Differenza con Eventi Naturali, Atti vandalici, Eventi speciali
La garanzia Eventi Naturali copre, nei limiti previsti dal contratto, i danni causati da fenomeni atmosferici o naturali come grandine, trombe d’aria o alluvioni. Se uno di questi eventi provoca la rottura del parabrezza, del lunotto o dei finestrini, il danno può essere ricondotto alla garanzia Eventi Naturali, non necessariamente alla polizza cristalli. E parimenti, se il vetro viene danneggiato durante tumulti popolari, atti di terrorismo, sabotaggio o atti di vandalismo, la copertura potrebbe rientrare nella garanzia Eventi Speciali, se attiva.
Come aggiungere la polizza cristalli all’assicurazione auto
Includere la polizza cristalli nell’assicurazione auto è semplicissimo e può essere fatto in fase di preventivo o al momento del rinnovo annuale.
Come inserirla nel preventivo
Se stai calcolando un preventivo online su ConTe.it, dopo aver inserito i dati del veicolo e del conducente, ti verrà presentata una lista di garanzie accessorie. Ti basterà selezionare “Cristalli” per vedere aggiornato il premio totale in tempo reale. È il momento ideale per leggere il set informativo e verificare massimali e franchigie applicate.

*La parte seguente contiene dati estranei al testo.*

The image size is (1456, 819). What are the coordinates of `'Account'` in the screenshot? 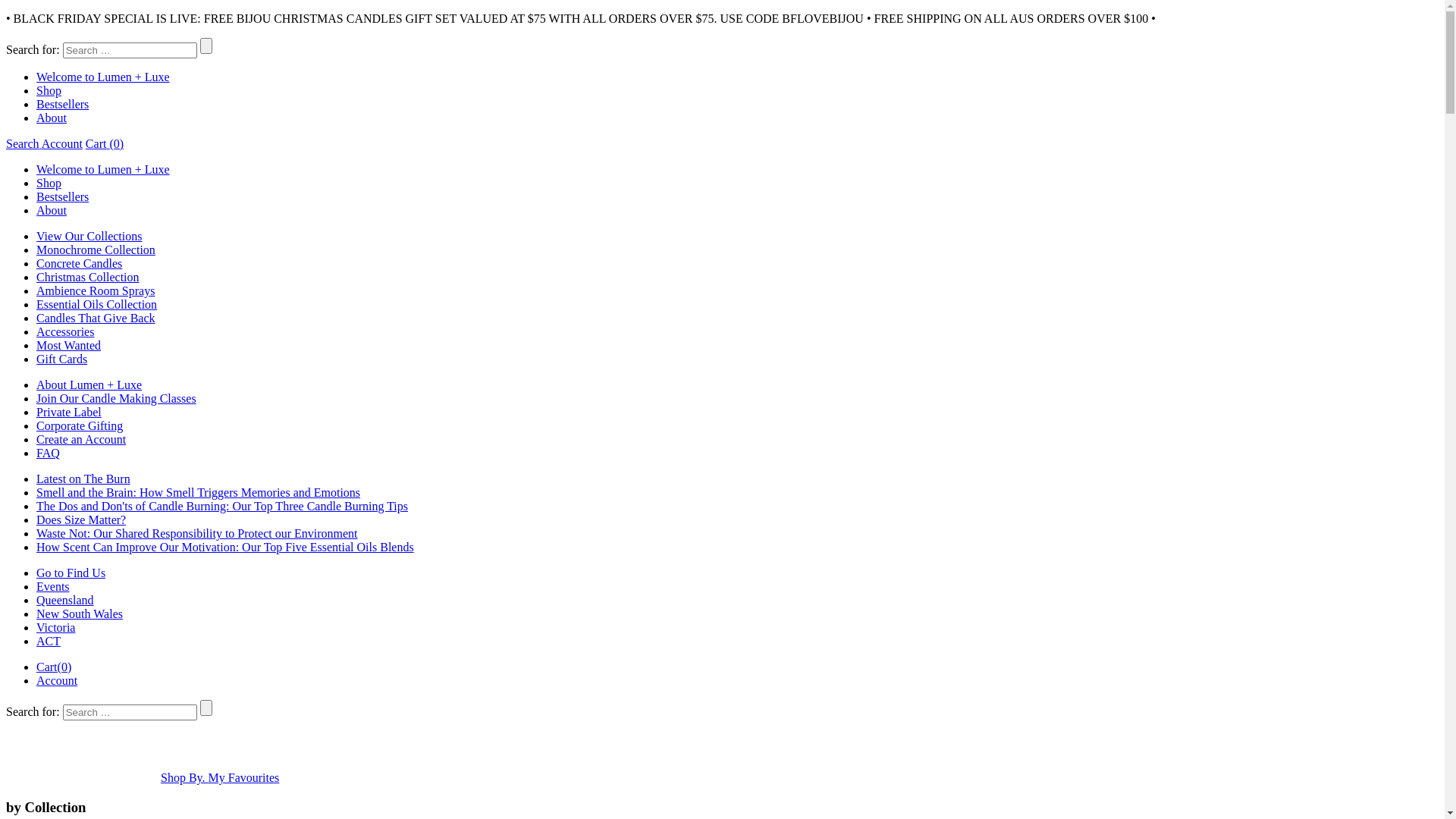 It's located at (57, 679).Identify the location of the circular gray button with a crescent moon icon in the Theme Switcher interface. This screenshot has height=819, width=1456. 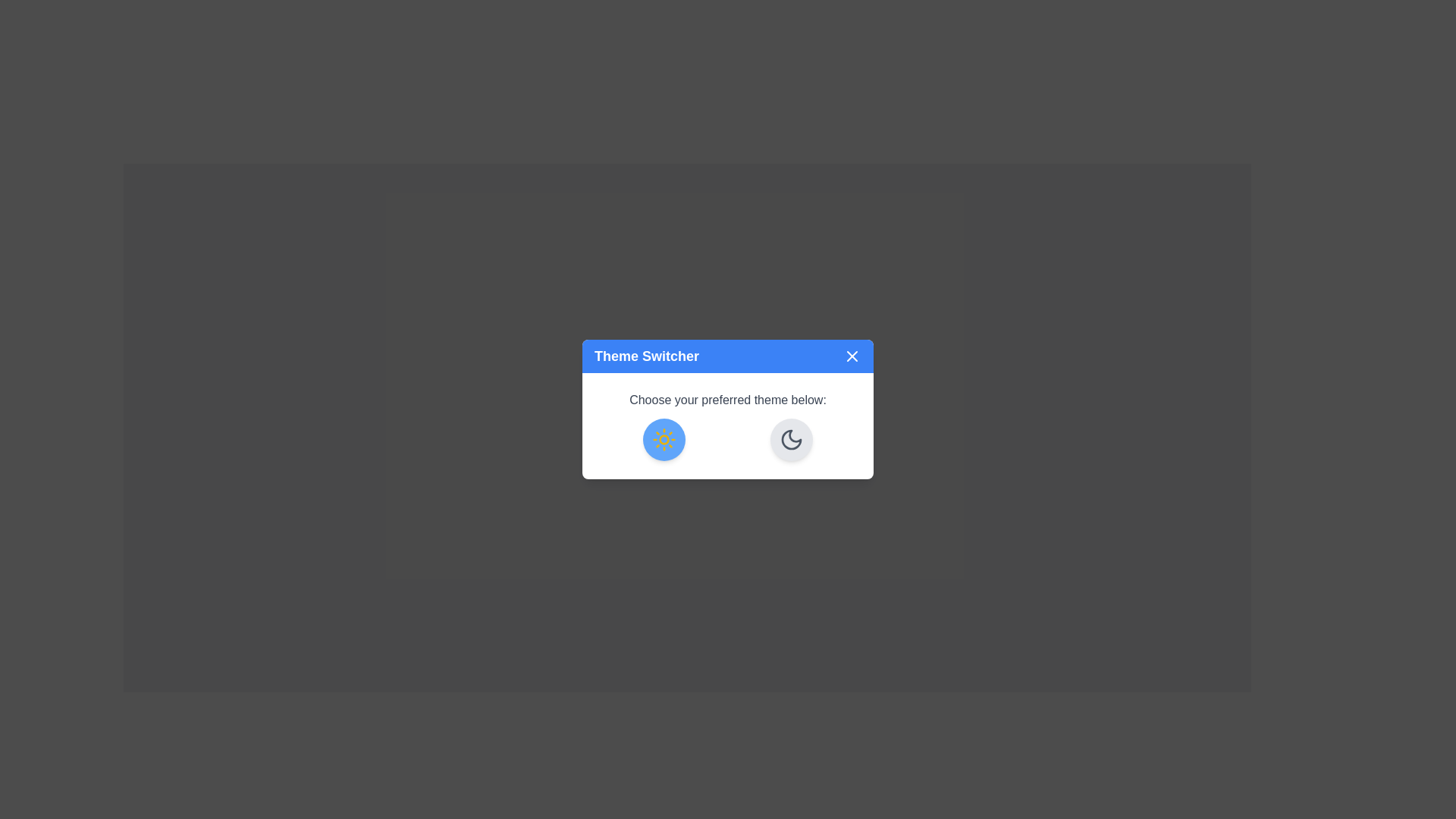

Come confrontare le opzioni disponibili
Non tutte le polizze cristalli sono uguali e il prezzo non è l’unica variabile da tenere sotto controllo. Quando confronti le offerte, ricorda sempre di verificare anche:
- La presenza di centri convenzionati vicino a te.
- Se la riparazione è totalmente gratuita e senza franchigia.
- L’entità del massimale (assicurati che sia congruo al valore dei vetri della tua auto)
- Numero massimo di interventi nell’annualità
- Eventuali esclusioni specifiche
Nel caso ConTe.it, la rete convenzionata copre il 96% del territorio nazionale e la garanzia può essere utilizzata fino a 2 volte nel corso dello stesso anno assicurativo.